Ideologies of Contact: How “Mixed” Languages and Races Become Things
To say that things are in “contact” is to presuppose that these things are “things,” entities once distinct and separable before their encounter. But how do things become things? And how do things become “mixed”? This talk considers how “mixed” languages and races become things through ideologies of contact. Drawing on sociolinguistic fieldwork on postcolonial elite formations at a private university in the Philippines, this talk explores how European and Filipino languages and races were regarded as entities whose contact produced consequences: linguistic and racial hybridity and linguistic and racial deauthentication. Through ongoing ideologies of contact, colonial hierarchies persist by identifying “mixed” elements within nested categories of the formerly colonized, inventing elite types that are both denigrated and admired for their supposed approximation to imperial modes of being and speaking.
Jonathan Rosa
STANFORD UNIVERSITY
Jonathan Rosa is Associate Professor in the Graduate School of Education, Center for Comparative Studies in Race and Ethnicity, and, by courtesy, Departments of Anthropology, Linguistics, and Comparative Literature at Stanford University. He is also Director of Stanford’s Program in Chicanx-Latinx Studies and President of the Association of Latina/o and Latinx Anthropologists of the American Anthropological Association. Rosa’s research centers on joint analyses of racial marginalization, linguistic stigmatization, and educational inequity. He is author of the award-winning book, Looking like a Language, Sounding like a Race: Raciolinguistic Ideologies and the Learning of Latinidad (2019, Oxford University Press), and co-editor of the volume, Language and Social Justice in Practice (2019, Routledge). His work has appeared in scholarly journals such as Harvard Educational Review, American Ethnologist, Journal of Linguistic Anthropology, and Language in Society, as well as media outlets such as The New York Times, The Nation, NPR, and Univision.

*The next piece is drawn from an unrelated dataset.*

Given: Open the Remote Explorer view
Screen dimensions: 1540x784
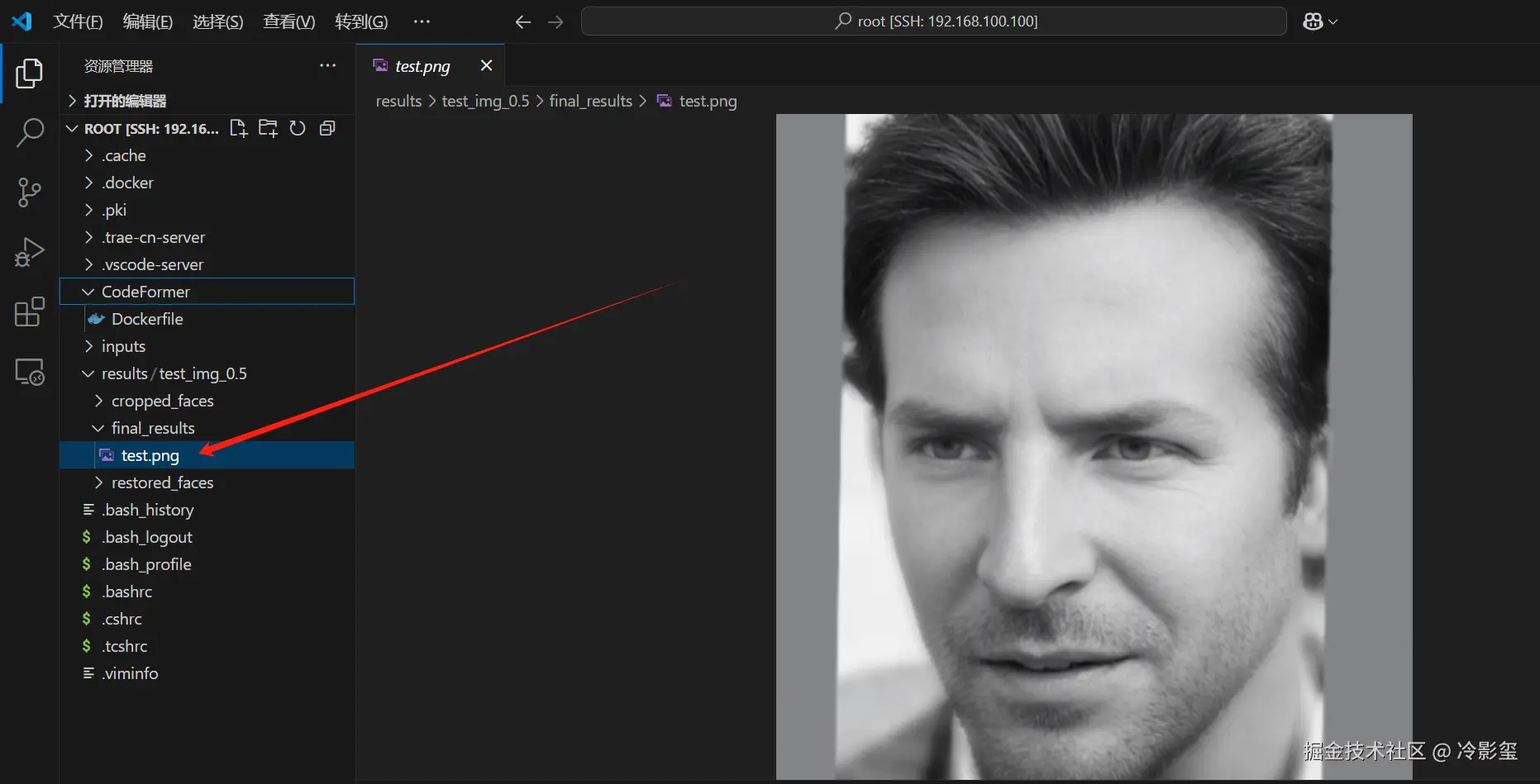Looking at the screenshot, I should click(x=30, y=372).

Undoing Competence:Coloniality, Homogeneity, and the Overrepresentation of Whiteness in Applied Linguistics
Conceptualizations of competence, which permeate applied linguistics, systematically fail to account for the role of racialization in language learning. Building on collaborative work with Nelson Flores to conceptualize the framework of raciolinguistic ideologies as a project of undoing appropriateness, this presentation seeks to draw on raciolinguistic perspectives to undo competence. To interrogate the racialization of competence, I first examine its emergence in conjunction with the ideological construction of linguistic homogeneity as central to the naturalization of race within the context of European colonialism. I then examine how ideas about linguistic competence took shape jointly with a genre of the human that is overrepresented as white and how this same genre of the human informed foundational conceptualizations of communicative competence. After examining relevant examples of how communicative competence has been taken up in ways that reify this racializing ideology, I end with alternative conceptualizations of language learning goals that draw from worldviews of racialized communities and refuse universalizing conceptions of competence as the desired outcome.